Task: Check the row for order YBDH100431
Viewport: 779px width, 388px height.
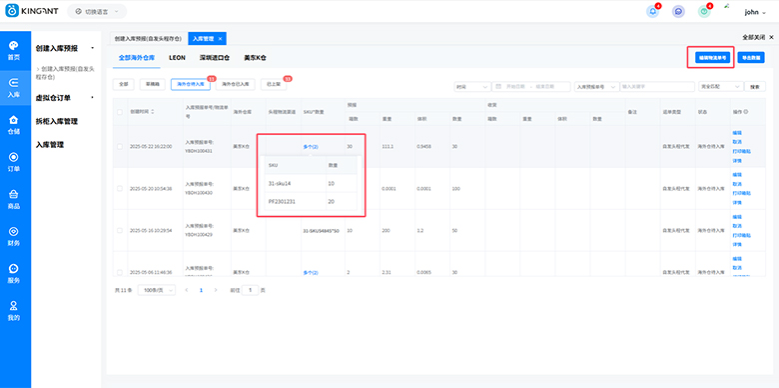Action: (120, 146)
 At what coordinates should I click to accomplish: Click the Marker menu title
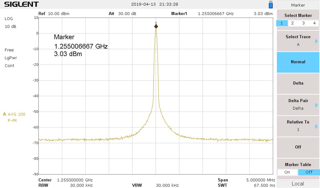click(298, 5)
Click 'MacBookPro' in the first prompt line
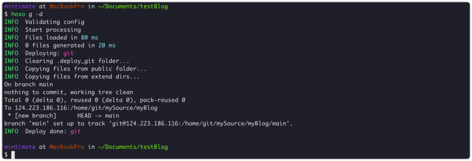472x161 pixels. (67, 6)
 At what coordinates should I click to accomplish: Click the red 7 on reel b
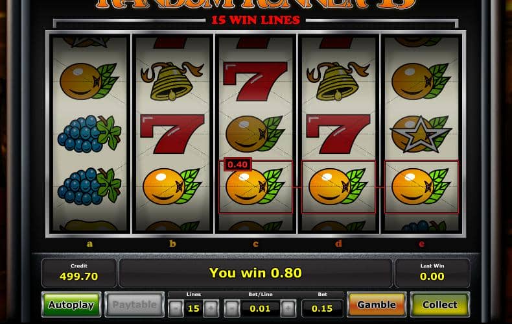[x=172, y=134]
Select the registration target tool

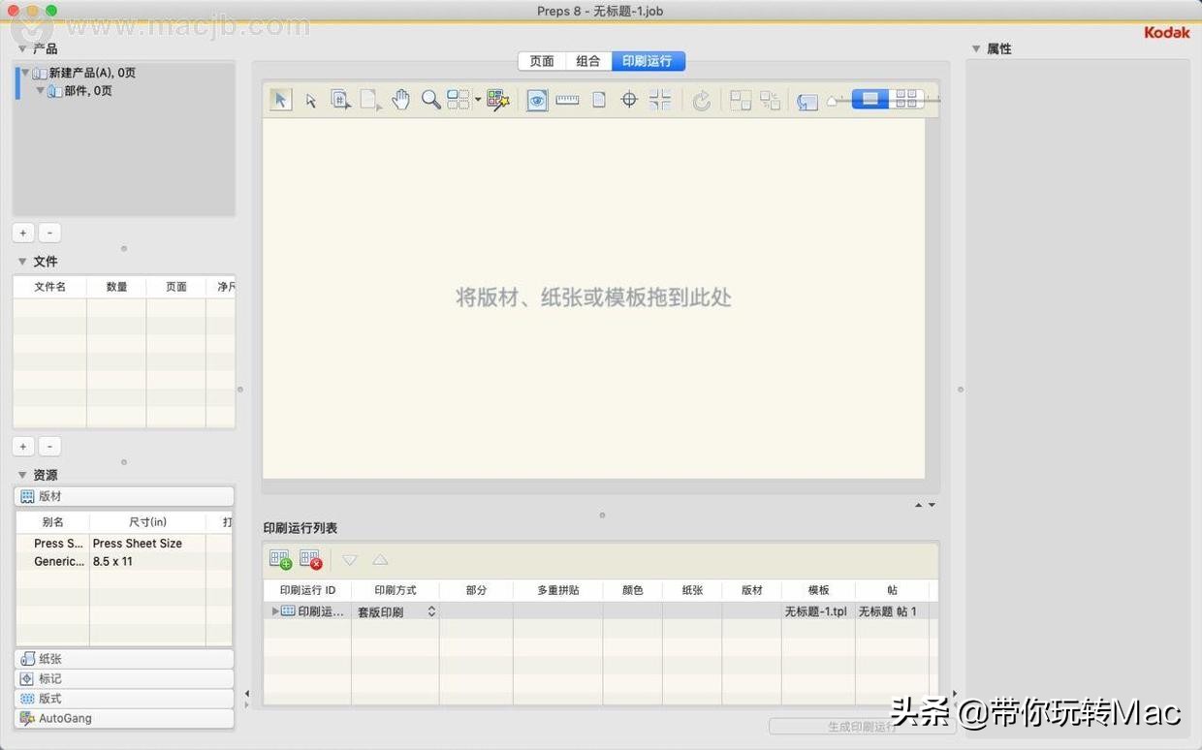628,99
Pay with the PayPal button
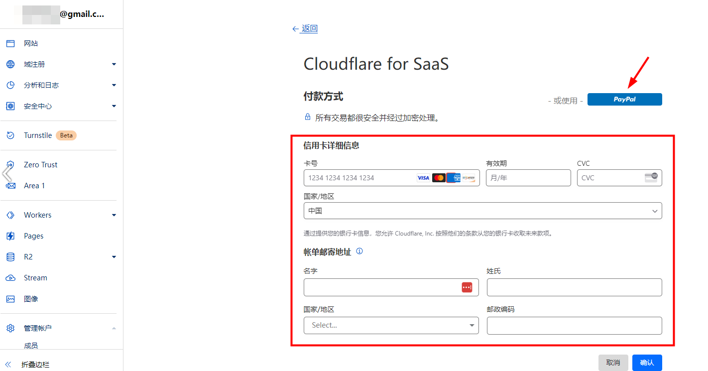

################

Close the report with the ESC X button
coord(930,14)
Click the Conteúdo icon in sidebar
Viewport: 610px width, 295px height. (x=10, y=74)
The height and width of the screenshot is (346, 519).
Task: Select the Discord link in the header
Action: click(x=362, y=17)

################

▶ [YOUR GOAL]
The line holding "Task: Check the row for order YBDH100431" starts the copy and the line holding "Pay with the PayPal button" ends it. Repeat those two lines above and all between them exactly, leaving out pictures.

▶ [YOUR SOLUTION]
Task: Check the row for order YBDH100431
Viewport: 779px width, 388px height.
Action: (120, 146)
 At what coordinates should I click to accomplish: Click the Marker menu title
click(298, 5)
Click 'MacBookPro' in the first prompt line
472x161 pixels. (67, 6)
 At what coordinates should I click to accomplish: Click the red 7 on reel b
[x=172, y=134]
Select the registration target tool

628,99
Pay with the PayPal button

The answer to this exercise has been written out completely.